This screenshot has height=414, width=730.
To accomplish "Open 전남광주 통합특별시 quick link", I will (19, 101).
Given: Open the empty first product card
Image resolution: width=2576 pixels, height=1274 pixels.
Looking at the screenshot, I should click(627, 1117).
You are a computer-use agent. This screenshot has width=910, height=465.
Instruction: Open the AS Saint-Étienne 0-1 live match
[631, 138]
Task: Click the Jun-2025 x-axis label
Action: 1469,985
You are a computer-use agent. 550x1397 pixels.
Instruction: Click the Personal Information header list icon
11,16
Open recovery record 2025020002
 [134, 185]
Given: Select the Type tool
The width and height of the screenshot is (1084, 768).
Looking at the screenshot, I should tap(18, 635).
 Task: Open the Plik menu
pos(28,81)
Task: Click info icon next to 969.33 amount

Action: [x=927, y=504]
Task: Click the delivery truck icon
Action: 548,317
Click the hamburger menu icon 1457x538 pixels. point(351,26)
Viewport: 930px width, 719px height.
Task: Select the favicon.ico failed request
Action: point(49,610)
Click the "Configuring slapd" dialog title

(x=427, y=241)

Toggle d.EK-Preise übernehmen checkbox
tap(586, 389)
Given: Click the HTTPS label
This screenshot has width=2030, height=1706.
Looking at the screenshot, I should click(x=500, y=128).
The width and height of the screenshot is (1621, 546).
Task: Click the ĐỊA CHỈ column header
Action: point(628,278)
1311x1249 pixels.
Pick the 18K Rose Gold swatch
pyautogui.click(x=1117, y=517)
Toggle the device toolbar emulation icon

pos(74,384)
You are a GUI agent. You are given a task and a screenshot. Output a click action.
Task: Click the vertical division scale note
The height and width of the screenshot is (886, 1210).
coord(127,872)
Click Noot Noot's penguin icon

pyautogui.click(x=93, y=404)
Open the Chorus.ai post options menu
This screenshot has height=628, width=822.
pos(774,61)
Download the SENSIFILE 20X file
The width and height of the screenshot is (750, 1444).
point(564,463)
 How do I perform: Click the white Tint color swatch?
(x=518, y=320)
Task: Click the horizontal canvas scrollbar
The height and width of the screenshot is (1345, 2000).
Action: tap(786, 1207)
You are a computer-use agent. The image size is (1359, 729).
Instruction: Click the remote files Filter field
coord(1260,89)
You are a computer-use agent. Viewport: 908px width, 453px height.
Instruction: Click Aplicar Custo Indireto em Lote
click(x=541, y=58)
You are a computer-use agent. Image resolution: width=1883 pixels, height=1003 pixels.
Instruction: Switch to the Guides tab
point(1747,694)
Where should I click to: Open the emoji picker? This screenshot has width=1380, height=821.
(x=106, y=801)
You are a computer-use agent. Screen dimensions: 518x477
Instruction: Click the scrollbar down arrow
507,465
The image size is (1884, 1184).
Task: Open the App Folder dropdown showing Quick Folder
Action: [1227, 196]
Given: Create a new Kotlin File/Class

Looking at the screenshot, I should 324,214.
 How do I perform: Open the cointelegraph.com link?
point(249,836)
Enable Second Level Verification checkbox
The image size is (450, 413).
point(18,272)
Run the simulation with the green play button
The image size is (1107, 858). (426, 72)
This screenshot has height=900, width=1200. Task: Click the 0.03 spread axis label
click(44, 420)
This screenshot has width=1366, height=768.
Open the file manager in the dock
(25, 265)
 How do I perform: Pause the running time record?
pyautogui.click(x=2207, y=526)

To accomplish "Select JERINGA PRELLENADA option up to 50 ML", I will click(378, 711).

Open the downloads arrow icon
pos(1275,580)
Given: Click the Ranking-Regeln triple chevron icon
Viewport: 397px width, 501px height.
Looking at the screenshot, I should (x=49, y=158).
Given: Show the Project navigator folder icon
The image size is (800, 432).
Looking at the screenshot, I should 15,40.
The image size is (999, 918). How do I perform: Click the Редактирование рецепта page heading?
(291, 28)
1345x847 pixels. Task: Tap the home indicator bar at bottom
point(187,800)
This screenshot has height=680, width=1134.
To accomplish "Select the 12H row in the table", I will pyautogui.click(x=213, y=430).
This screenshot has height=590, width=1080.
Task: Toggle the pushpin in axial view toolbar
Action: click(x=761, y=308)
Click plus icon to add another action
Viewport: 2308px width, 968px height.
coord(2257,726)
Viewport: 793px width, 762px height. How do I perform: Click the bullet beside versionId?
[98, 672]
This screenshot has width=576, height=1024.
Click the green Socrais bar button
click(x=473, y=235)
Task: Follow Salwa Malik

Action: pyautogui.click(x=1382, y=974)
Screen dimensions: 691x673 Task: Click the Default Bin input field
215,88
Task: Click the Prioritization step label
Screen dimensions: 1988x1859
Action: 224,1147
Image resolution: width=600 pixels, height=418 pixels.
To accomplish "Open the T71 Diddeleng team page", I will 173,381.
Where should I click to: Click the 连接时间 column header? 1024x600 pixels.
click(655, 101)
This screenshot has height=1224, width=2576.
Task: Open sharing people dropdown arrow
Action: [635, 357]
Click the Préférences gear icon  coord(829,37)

--------------------

Extract every row above and reproduce it word for word, keeping each character and line break unchanged.

→ **Result below**:
This screenshot has height=414, width=730.
To accomplish "Open 전남광주 통합특별시 quick link", I will (19, 101).
Given: Open the empty first product card
Image resolution: width=2576 pixels, height=1274 pixels.
Looking at the screenshot, I should click(627, 1117).
You are a computer-use agent. This screenshot has width=910, height=465.
Instruction: Open the AS Saint-Étienne 0-1 live match
[631, 138]
Task: Click the Jun-2025 x-axis label
Action: 1469,985
You are a computer-use agent. 550x1397 pixels.
Instruction: Click the Personal Information header list icon
11,16
Open recovery record 2025020002
 [134, 185]
Given: Select the Type tool
The width and height of the screenshot is (1084, 768).
Looking at the screenshot, I should tap(18, 635).
 Task: Open the Plik menu
pos(28,81)
Task: Click info icon next to 969.33 amount

Action: [x=927, y=504]
Task: Click the delivery truck icon
Action: 548,317
Click the hamburger menu icon 1457x538 pixels. point(351,26)
Viewport: 930px width, 719px height.
Task: Select the favicon.ico failed request
Action: point(49,610)
Click the "Configuring slapd" dialog title

(x=427, y=241)

Toggle d.EK-Preise übernehmen checkbox
tap(586, 389)
Given: Click the HTTPS label
This screenshot has width=2030, height=1706.
Looking at the screenshot, I should click(x=500, y=128).
The width and height of the screenshot is (1621, 546).
Task: Click the ĐỊA CHỈ column header
Action: point(628,278)
1311x1249 pixels.
Pick the 18K Rose Gold swatch
pyautogui.click(x=1117, y=517)
Toggle the device toolbar emulation icon

pos(74,384)
You are a GUI agent. You are given a task and a screenshot. Output a click action.
Task: Click the vertical division scale note
The height and width of the screenshot is (886, 1210).
coord(127,872)
Click Noot Noot's penguin icon

pyautogui.click(x=93, y=404)
Open the Chorus.ai post options menu
This screenshot has height=628, width=822.
pos(774,61)
Download the SENSIFILE 20X file
The width and height of the screenshot is (750, 1444).
point(564,463)
 How do I perform: Click the white Tint color swatch?
(x=518, y=320)
Task: Click the horizontal canvas scrollbar
The height and width of the screenshot is (1345, 2000).
Action: tap(786, 1207)
You are a computer-use agent. The image size is (1359, 729).
Instruction: Click the remote files Filter field
coord(1260,89)
You are a computer-use agent. Viewport: 908px width, 453px height.
Instruction: Click Aplicar Custo Indireto em Lote
click(x=541, y=58)
You are a computer-use agent. Image resolution: width=1883 pixels, height=1003 pixels.
Instruction: Switch to the Guides tab
point(1747,694)
Where should I click to: Open the emoji picker? This screenshot has width=1380, height=821.
(x=106, y=801)
You are a computer-use agent. Screen dimensions: 518x477
Instruction: Click the scrollbar down arrow
507,465
The image size is (1884, 1184).
Task: Open the App Folder dropdown showing Quick Folder
Action: [1227, 196]
Given: Create a new Kotlin File/Class

Looking at the screenshot, I should 324,214.
 How do I perform: Open the cointelegraph.com link?
point(249,836)
Enable Second Level Verification checkbox
The image size is (450, 413).
point(18,272)
Run the simulation with the green play button
The image size is (1107, 858). (426, 72)
This screenshot has height=900, width=1200. Task: Click the 0.03 spread axis label
click(44, 420)
This screenshot has width=1366, height=768.
Open the file manager in the dock
(25, 265)
 How do I perform: Pause the running time record?
pyautogui.click(x=2207, y=526)

To accomplish "Select JERINGA PRELLENADA option up to 50 ML", I will click(378, 711).

Open the downloads arrow icon
pos(1275,580)
Given: Click the Ranking-Regeln triple chevron icon
Viewport: 397px width, 501px height.
Looking at the screenshot, I should (x=49, y=158).
Given: Show the Project navigator folder icon
The image size is (800, 432).
Looking at the screenshot, I should 15,40.
The image size is (999, 918). How do I perform: Click the Редактирование рецепта page heading?
(291, 28)
1345x847 pixels. Task: Tap the home indicator bar at bottom
point(187,800)
This screenshot has height=680, width=1134.
To accomplish "Select the 12H row in the table", I will pyautogui.click(x=213, y=430).
This screenshot has height=590, width=1080.
Task: Toggle the pushpin in axial view toolbar
Action: click(x=761, y=308)
Click plus icon to add another action
Viewport: 2308px width, 968px height.
coord(2257,726)
Viewport: 793px width, 762px height. How do I perform: Click the bullet beside versionId?
[98, 672]
This screenshot has width=576, height=1024.
Click the green Socrais bar button
click(x=473, y=235)
Task: Follow Salwa Malik

Action: pyautogui.click(x=1382, y=974)
Screen dimensions: 691x673 Task: Click the Default Bin input field
215,88
Task: Click the Prioritization step label
Screen dimensions: 1988x1859
Action: 224,1147
Image resolution: width=600 pixels, height=418 pixels.
To accomplish "Open the T71 Diddeleng team page", I will 173,381.
Where should I click to: Click the 连接时间 column header? 1024x600 pixels.
click(655, 101)
This screenshot has height=1224, width=2576.
Task: Open sharing people dropdown arrow
Action: [635, 357]
Click the Préférences gear icon  coord(829,37)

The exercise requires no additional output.